1) ALORS QUE le temps d'attente d'un chauffeur routier au cours duquel ce dernier se trouve dans l'attente de la reprise de ses fonctions sur ordre de l'employeur, ne constitue un temps de travail effectif que s'il est à la disposition de l'employeur et doit se conformer à ses directives sans pouvoir vaquer librement à des occupations personnelles ; que tel n'est pas le cas s'il n'est astreint à aucune activité, peu important qu'il soit tenu de rester dans un lieu déterminé à proximité de son véhicule et qu'il ne puisse prévoir la durée de cette attente variable; que pour juger que les temps d'attente de M. X... entre la prise de ses repos et la reprise de la conduite de son véhicule, était du temps de travail effectif, la Cour d'appel s'est contentée de relever que le salarié devait attendre une communication téléphonique de son employeur pour connaître l'heure à laquelle il devrait assumer une nouvelle mission, que l'attente était d'une durée variable et imprévisible et qu'il était tenu de rester à proximité de son véhicule ; qu'en statuant ainsi par des motifs inopérants, sans constater que le salarié était astreint à la moindre activité pendant ces heures d'attente, ce dont il résultait qu'il ne se trouvait pas à la disposition de l'employeur et qu'il n'était pas tenu de se conformer à ses directives, la Cour d'appel a violé l'article L. 3121-1 du code du travail et l'article 5 du décret n°83-40 du 26 janvier 1983.

→ **Informations fournies**:
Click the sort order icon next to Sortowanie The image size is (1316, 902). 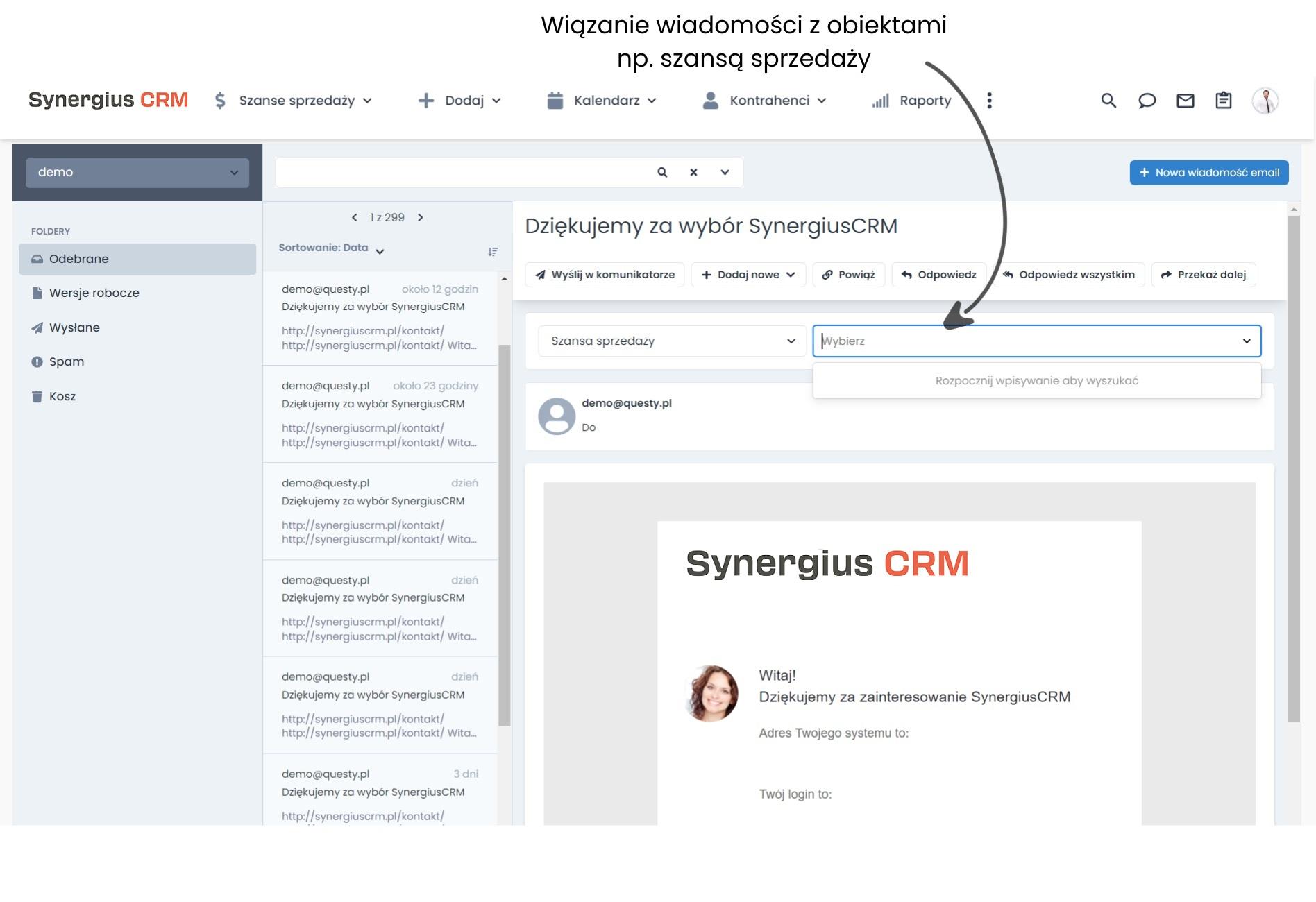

→ **Vos tâches**:
(A) Traduisez en anglais cette phrase de l'extrait : « 1) ALORS QUE le temps d'attente d'un chauffeur routier au cours duquel ce dernier se trouve dans l'attente de la reprise de ses fonctions sur ordre de l'employeur, ne constitue un temps de travail effectif que s'il est à la disposition de l'employeur et doit se conformer à ses directives sans pouvoir vaquer librement à des occupations personnelles ; que tel n'est pas le cas s'il n'est astreint à aucune activité, peu important qu'il soit tenu de rester dans un lieu déterminé à proximité de son véhicule et qu'il ne puisse prévoir la durée de cette attente variable; que pour juger que les temps d'attente de M. X... entre la prise de ses repos et la reprise de la conduite de son véhicule, était du temps de travail effectif, la Cour d'appel s'est contentée de relever que le salarié devait attendre une communication téléphonique de son employeur pour connaître l'heure à laquelle il devrait assumer une nouvelle mission, que l'attente était d'une durée variable et imprévisible et qu'il était tenu de rester à proximité de son véhicule ; qu'en statuant ainsi par des motifs inopérants, sans constater que le salarié était astreint à la moindre activité pendant ces heures d'attente, ce dont il résultait qu'il ne se trouvait pas à la disposition de l'employeur et qu'il n'était pas tenu de se conformer à ses directives, la Cour d'appel a violé l'article L. 3121-1 du code du travail et l'article 5 du décret n°83-40 du 26 janvier 1983. »
(B) Poursuivez l'extrait sur le temps d'attente du chauffeur routier à partir de sa dernière phrase.
Le matériel fourni est distinct de l'extrait.

→ **Réponses**:
(A) 1) WHEREAS the waiting time of a truck driver, during which the driver is waiting to resume duties on the employer's orders, constitutes effective working time only if the driver is at the employer's disposal and must comply with the employer's instructions without being able to attend freely to personal matters; that such is not the case if the driver is not required to perform any activity, regardless of whether the driver must remain in a specific place near the vehicle and cannot foresee the length of this variable wait; that, in holding that Mr. X...'s waiting time between taking his rest periods and resuming driving his vehicle was effective working time, the Court of Appeal merely noted that the employee had to wait for a telephone call from his employer to learn the time at which he would have to take on a new assignment, that the wait was of variable and unpredictable length, and that he was required to stay near his vehicle; that by so ruling on ineffective grounds, without finding that the employee was required to perform the slightest activity during these waiting hours, from which it followed that he was not at the employer's disposal and was not required to comply with the employer's instructions, the Court of Appeal violated Article L. 3121-1 of the Labor Code and Article 5 of Decree No. 83-40 of January 26, 1983.

(B)
2) ALORS QU'en affirmant que le salarié ne pouvait pas vaquer à ses activités personnelles sans expliquer d'où elle déduisait cette affirmation controuvée par les pièces du dossier qui démontraient que le salarié n'avait aucune tâche à accomplir pendant ses astreintes, la Cour d'appel a privé sa décision de base légale au regard de l'article L. 3121-1 du code du travail et de l'article 5 du décret n°83-40 du 26 janvier 1983.


Synthèse
Formation : Chambre sociale
Numéro d'arrêt : 15-24296
Date de la décision : 21/09/2017
Sens de l'arrêt : Cassation partielle
Type d'affaire : Sociale

Références :

Décision attaquée : Cour d'appel de Grenoble, 25 juin 2015


Publications
Proposition de citation : Cass. Soc., 21 sep. 2017, pourvoi n°15-24296


Composition du Tribunal
Président : Mme Goasguen (conseiller le plus ancien faisant fonction de président)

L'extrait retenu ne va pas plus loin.